A diferencia del cine, del resto de los audiovisuales que se graban y después se reproducen, y aun cuando esos audiovisuales se transmitieran en vivo, el teatro les lleva ventaja, tiene otra naturaleza, es inconcebible sin, al menos, un espectador. El teatro es un hecho vivo.
Tal circunstancia pone de relieve el enorme valor que alcanzan las memorias, los saberes técnicos, la experiencia profesional de cualquiera de sus artistas de mérito.
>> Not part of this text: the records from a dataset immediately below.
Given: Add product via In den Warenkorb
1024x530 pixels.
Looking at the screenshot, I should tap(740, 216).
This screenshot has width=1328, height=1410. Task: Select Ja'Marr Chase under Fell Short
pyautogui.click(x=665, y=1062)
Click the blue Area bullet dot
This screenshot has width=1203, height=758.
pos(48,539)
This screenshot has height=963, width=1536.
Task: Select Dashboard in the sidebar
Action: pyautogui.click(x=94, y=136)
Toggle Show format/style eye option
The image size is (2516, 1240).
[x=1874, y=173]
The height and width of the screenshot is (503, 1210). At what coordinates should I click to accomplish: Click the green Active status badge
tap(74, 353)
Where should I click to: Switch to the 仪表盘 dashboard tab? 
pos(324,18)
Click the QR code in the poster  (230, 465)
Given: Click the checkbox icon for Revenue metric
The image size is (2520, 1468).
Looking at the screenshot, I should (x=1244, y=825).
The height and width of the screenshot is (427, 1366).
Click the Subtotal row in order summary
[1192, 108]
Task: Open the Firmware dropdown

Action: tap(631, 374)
Sobre todo, si se trata de un intérprete: ese ser especial que nos traslada de manera vívida sentimientos y emociones y consigue el diálogo del espectador con lo que sucede en la escena de una forma absolutamente extraordinaria.
Más aún si ese intérprete es un ente de fábula que se nombra Verónica Lynn (Premio Nacional de Teatro 2003; Premio Nacional de Televisión 2006), con siete décadas de vida dedicada a la escena en los diversos medios: teatro, televisión y cine.
La 33.ª edición de la Feria Internacional del Libro nos trae entre sus novedades el título Verónica Lynn: una vida en el arte, publicado por Ediciones En vivo, la necesaria casa editorial del Instituto de Información y Comunicación Social que celebra este 2025 sus primeros quince años de labor.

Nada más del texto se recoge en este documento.